Am nächsten Morgen war Schluss. Der Immobilienmakler, ein gut frisierter Mann mit dem charmanten Lächeln eines Versicherungsvertreters in der Midlife-Crisis, verkaufte Manuels Haus innerhalb von zwei Tagen. Der Preis war fast so niedrig wie Manuels Geduldsfaden – aber dafür war er endlich mausfrei. Zumindest dachte er das.
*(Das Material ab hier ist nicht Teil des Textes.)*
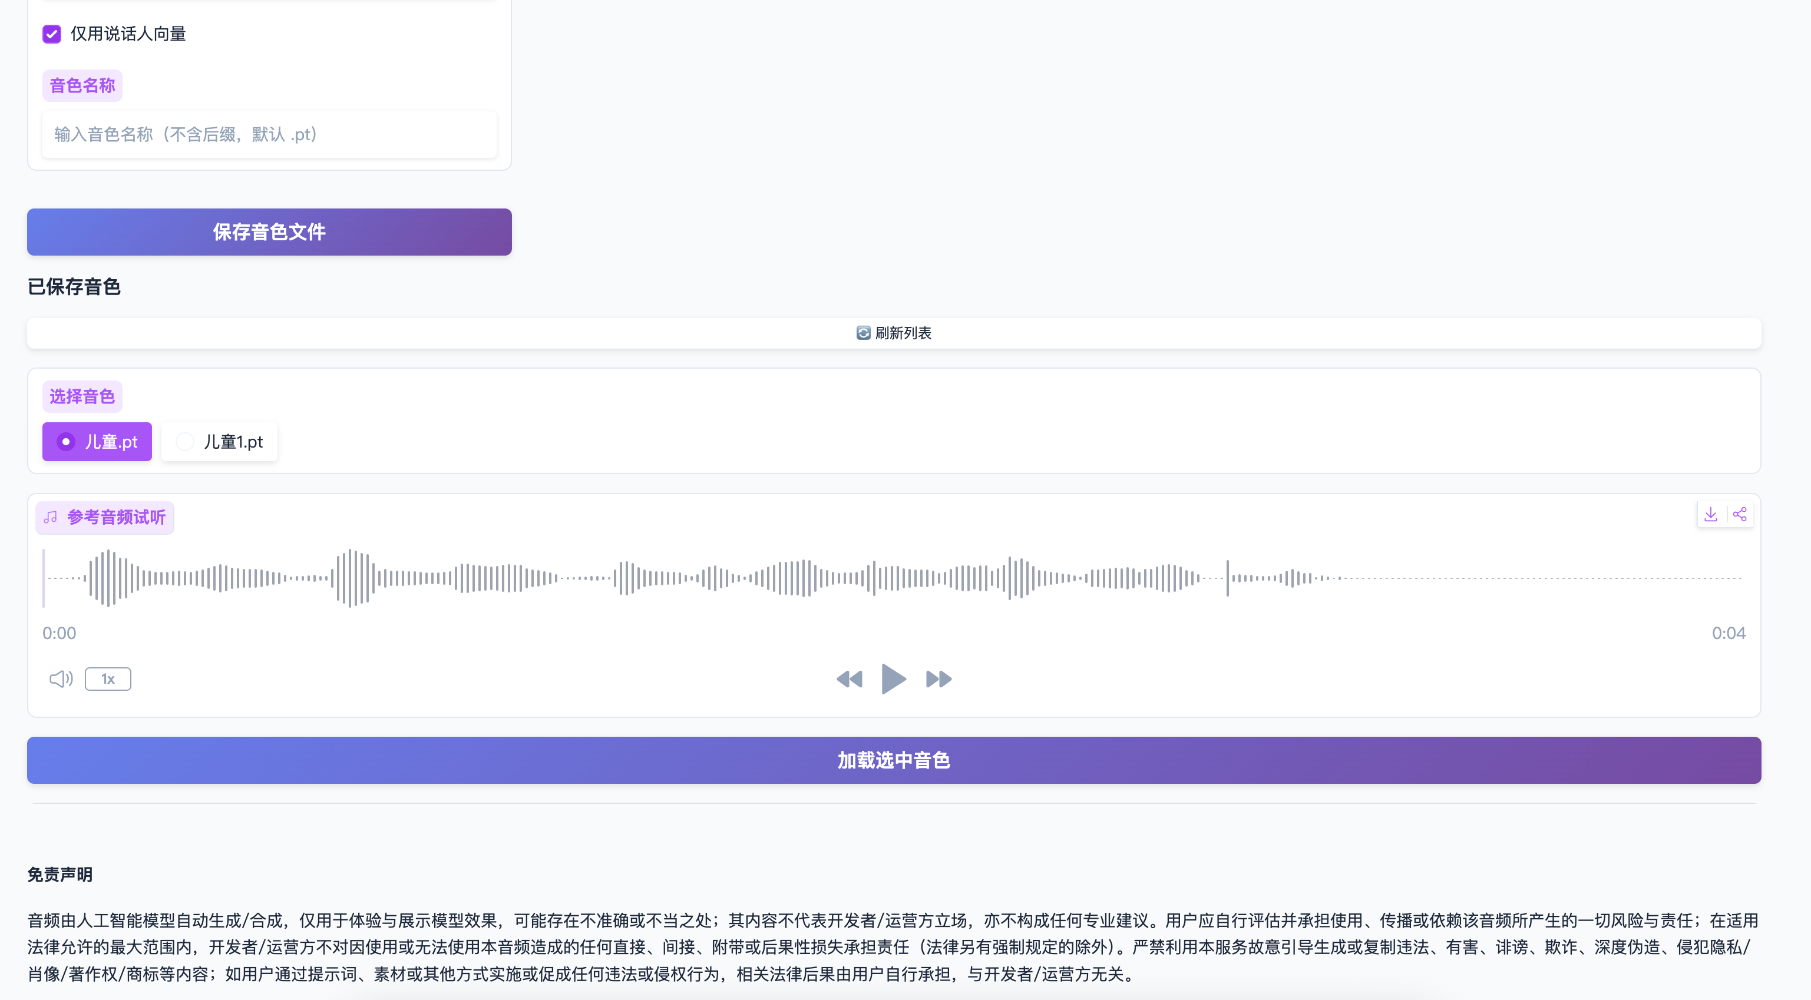Click into the 音色名称 input field
The width and height of the screenshot is (1811, 1000).
coord(269,134)
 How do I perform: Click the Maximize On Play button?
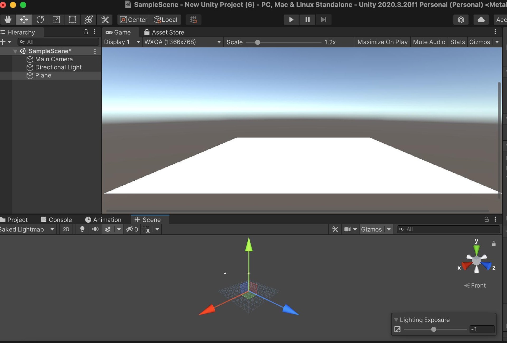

Denn kaum war er in seiner neuen Wohnung eingezogen, kam es beim Smalltalk im Treppenhaus zu einer Erleuchtung: Die Nachbarin, freundlich und mit demselben leichten Zucken im linken Augenlid, das auch Manuel entwickelt hatte, offenbarte ihm: „Ich hab mein Haus wegen einer Maus verkauft. Eine richtige Dachbodenterroristin.“

Neugierig begann Manuel zu recherchieren. Drei weitere Fälle tauchten auf – alle im Umkreis, alle mit einer Maus, alle mit demselben Makler.

Manuel konfrontierte ihn. Der Makler zuckte mit den Schultern, als wolle er sagen: „Sie kennen mich doch – ich verkaufe Emotionen, keine Immobilien!“ Dann murmelte er etwas von „natürlichem Lebensraum“ und „eine Maus ist doch kein Mangel“.

Doch Manuel hatte mittlerweile Verbündete – die Mäusegeschädigten. Gemeinsam planten sie eine Rache, subtil, raffiniert und mit dem Humor ehemaliger Nagetiergeplagter. Eine Woche später erhielt der Makler eine exklusive Einladung zum „Premium-Immobilien-Brunch“ im frisch renovierten Dachgeschoss eines vermeintlich leerstehenden Hauses.

Er erschien in Anzug und Glanzschuhen. Die Tür fiel hinter ihm zu. Zwei Dutzend Mäuse warteten bereits. Inklusive der einen – mit einem winzigen, selbstgebauten Thron aus Mausefallen. Was genau geschah, konnte nicht in Erfahrung gebracht werden. Gerüchten zufolge lebt der Makler nun aber auf einem Hausboot in der Mitte eines Sees im Norden Salzburgs ohne Dachboden. Und Manuel? Der lebt heute wieder friedlich in einer Wohnung im zweiten Stock. Kein Dachboden. Kein Makler. Keine Maus. Nur ab und zu hört er es trotzdem rascheln. Aber diesmal hat er Käse, Wein und die Nachbarin.

Harald, 13. Juni 2025.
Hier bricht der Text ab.